■ Consigne 1 ■
Reproduisez à l'identique le passage du texte sur l'allocation d'actifs qui commence aux mots « Même quand les » et s'arrête après « d’effrayer les marchés. ».
■ Consigne 2 ■
Poursuivez la rédaction du texte sur l'allocation d'actifs à partir de sa dernière phrase.

■ Texte de lecture ■
= = = = = = =
Même quand les marchés stagnent ou s’effondrent sous le poids d’une situation économique catastrophique, certains types d’actifs sortent du lot pour leur capacité à résister à l’inflation et aux crises en général…
Nous nous penchons depuis deux jours sur les raisons qui peuvent motiver votre allocation d’actifs pour 2022. Notre premier constat était qu’il n’y aura pas de krach obligataire cette année, notamment parce qu’un tel krach serait catastrophique pour le système.
Mais aussi parce que les banques centrales sont devenues des expertes de la communication prudente et de l’intervention démesurée, une combinaison qui leur sert à éviter à tout prix d’effrayer les marchés.
Cela étant dit, des risques demeurent, comme nous l’avons vu hier. Une politique peut toujours être modifiée en réaction à un événement prévu (comme la publication d’une inflation élevée) ou imprévu (comme les derniers rebondissements géopolitiques).
= = = = = = =
■ Lignes de données ■
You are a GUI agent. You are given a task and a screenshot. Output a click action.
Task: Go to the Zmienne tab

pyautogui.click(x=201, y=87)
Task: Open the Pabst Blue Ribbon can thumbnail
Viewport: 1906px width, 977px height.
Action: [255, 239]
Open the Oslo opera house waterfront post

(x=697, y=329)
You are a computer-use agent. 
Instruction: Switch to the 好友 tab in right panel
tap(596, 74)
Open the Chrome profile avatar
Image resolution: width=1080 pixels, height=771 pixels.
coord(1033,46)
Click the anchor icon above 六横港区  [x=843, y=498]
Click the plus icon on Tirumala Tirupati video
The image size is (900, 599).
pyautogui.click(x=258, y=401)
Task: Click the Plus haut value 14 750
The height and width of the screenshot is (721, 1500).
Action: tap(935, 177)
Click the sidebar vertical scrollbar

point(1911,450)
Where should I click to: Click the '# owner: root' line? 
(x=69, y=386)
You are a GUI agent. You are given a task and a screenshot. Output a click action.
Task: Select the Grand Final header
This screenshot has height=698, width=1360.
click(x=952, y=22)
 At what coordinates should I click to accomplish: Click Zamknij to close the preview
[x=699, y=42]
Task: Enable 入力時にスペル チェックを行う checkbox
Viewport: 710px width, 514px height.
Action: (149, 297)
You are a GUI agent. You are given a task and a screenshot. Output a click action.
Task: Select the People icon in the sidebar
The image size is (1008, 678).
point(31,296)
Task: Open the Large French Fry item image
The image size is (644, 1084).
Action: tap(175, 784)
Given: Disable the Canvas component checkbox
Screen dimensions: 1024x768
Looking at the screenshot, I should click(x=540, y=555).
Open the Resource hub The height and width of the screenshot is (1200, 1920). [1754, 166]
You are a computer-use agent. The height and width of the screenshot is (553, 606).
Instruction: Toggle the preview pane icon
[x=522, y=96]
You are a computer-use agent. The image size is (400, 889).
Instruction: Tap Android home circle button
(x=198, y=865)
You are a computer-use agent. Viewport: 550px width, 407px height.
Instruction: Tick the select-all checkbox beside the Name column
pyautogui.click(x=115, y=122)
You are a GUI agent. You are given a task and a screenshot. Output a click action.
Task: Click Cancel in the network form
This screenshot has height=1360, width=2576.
= = = = = = =
■ Corrigé 1 ■
Même quand les marchés stagnent ou s’effondrent sous le poids d’une situation économique catastrophique, certains types d’actifs sortent du lot pour leur capacité à résister à l’inflation et aux crises en général…
Nous nous penchons depuis deux jours sur les raisons qui peuvent motiver votre allocation d’actifs pour 2022. Notre premier constat était qu’il n’y aura pas de krach obligataire cette année, notamment parce qu’un tel krach serait catastrophique pour le système.
Mais aussi parce que les banques centrales sont devenues des expertes de la communication prudente et de l’intervention démesurée, une combinaison qui leur sert à éviter à tout prix d’effrayer les marchés.

■ Corrigé 2 ■
Des taux bas voire négatifs pour encore longtemps
Pour aujourd’hui, notre second constat est cependant qu’il faudra en 2022 surpondérer les actifs réels.
Déjà, qu’entendons-nous par « actifs réels » ? Il faut savoir ici distinguer les taux nominaux et les taux réels. Lorsque l’on parle de taux réels, certains considèrent qu’il s’agit des taux nominaux (ceux qui sont affichés sur les actifs financiers ou sur les crédits) auxquels on soustrait le taux d’inflation. D’autres considèrent qu’il s’agit de ces mêmes taux nominaux, mais plutôt diminués du taux de croissance de l’économie.
Les deux approches sont recevables et utiles lorsqu’il s’agit de valoriser les actifs financiers, mais nous allons retenir ici la première.
Notre conviction est que les taux réels seront durablement bas voire durablement en territoire négatif (comme actuellement) aux Etats-Unis comme en Zone euro. Cette conviction repose sur la fonction de réaction des banques centrales et l’asymétrie de leurs décisions : elles sont très réactives pour baisser les taux, et très lentes à les remonter comme nous l’avons déjà souligné.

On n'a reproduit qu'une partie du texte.